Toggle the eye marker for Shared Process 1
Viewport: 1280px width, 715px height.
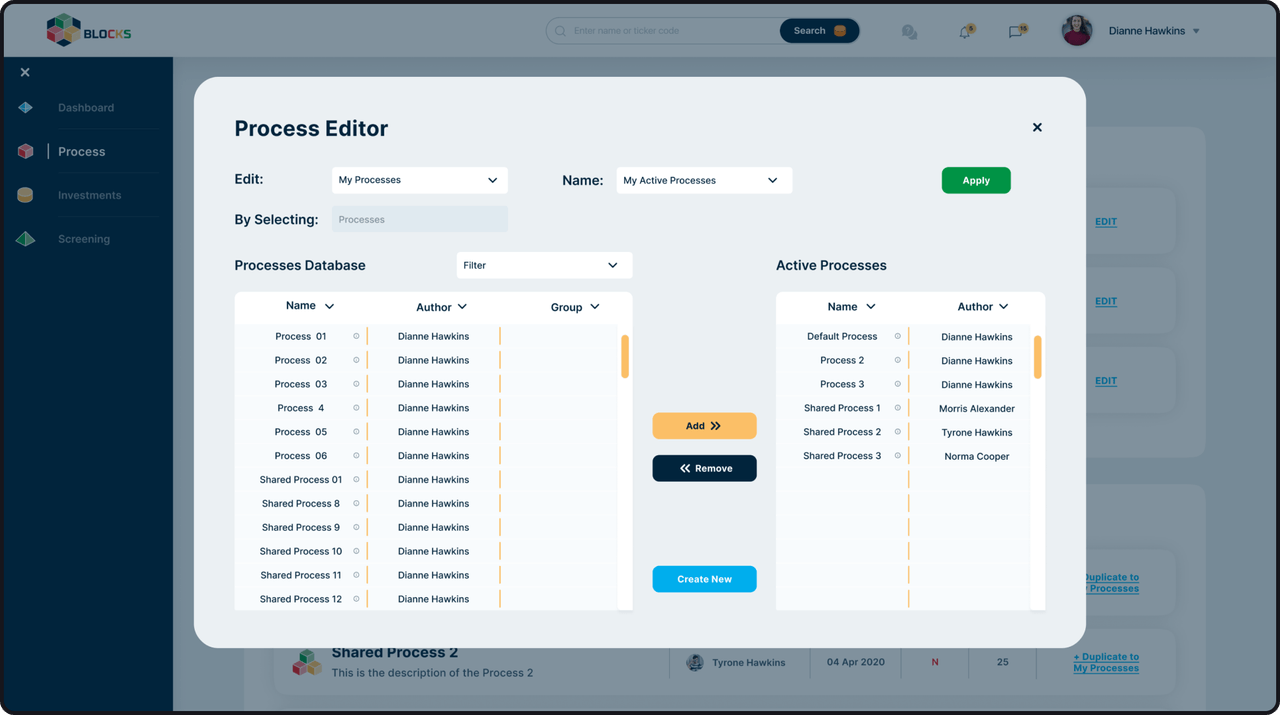(897, 408)
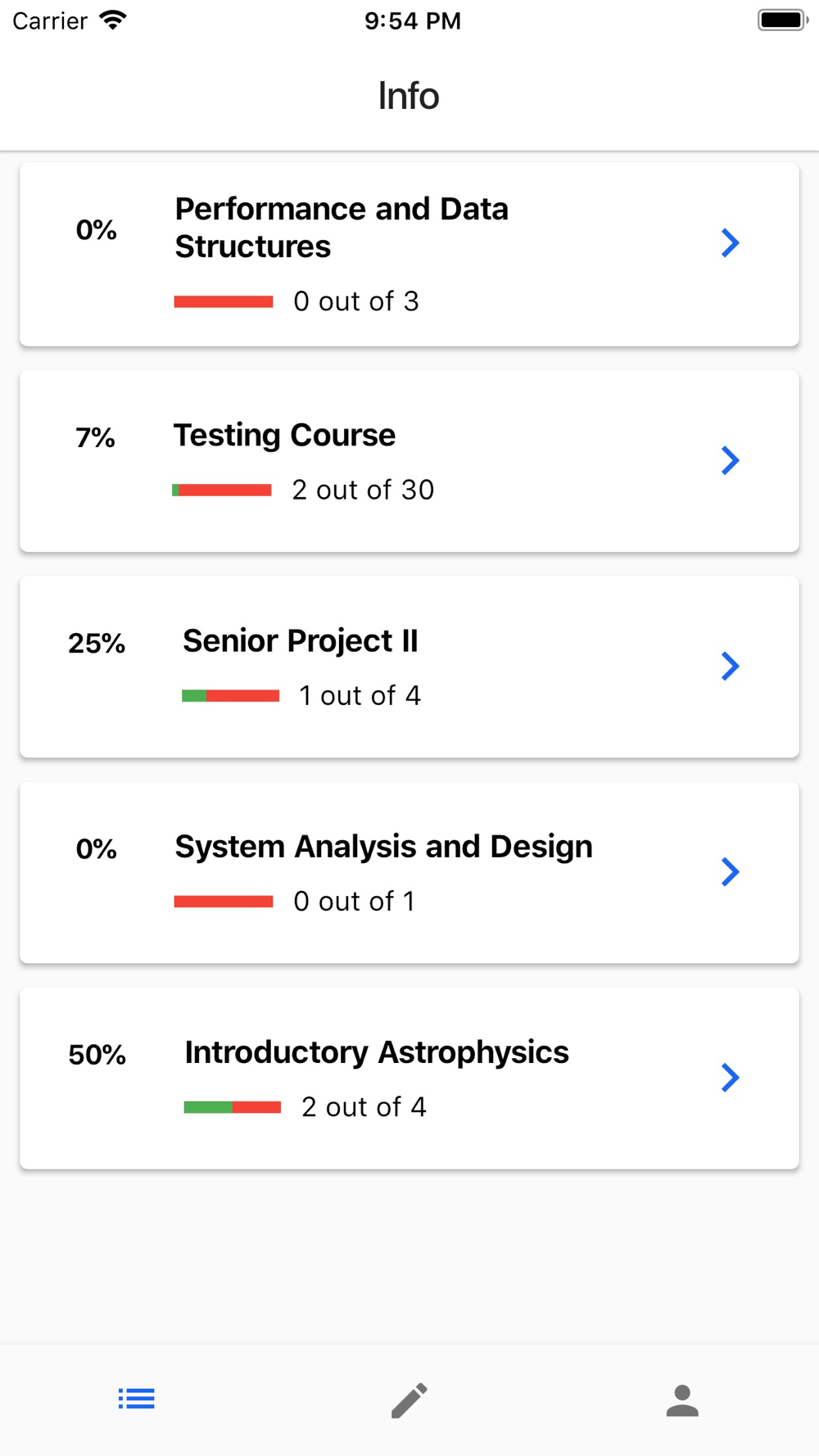This screenshot has height=1456, width=819.
Task: Tap the Info header title
Action: [x=409, y=96]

#### Try it:
Set down the material above exactly. Skip any picture.

#### Solution for this exercise:
Toggle the eye marker for Shared Process 1
Viewport: 1280px width, 715px height.
(897, 408)
This screenshot has height=1456, width=819.
Task: Tap the Info header title
Action: [x=409, y=96]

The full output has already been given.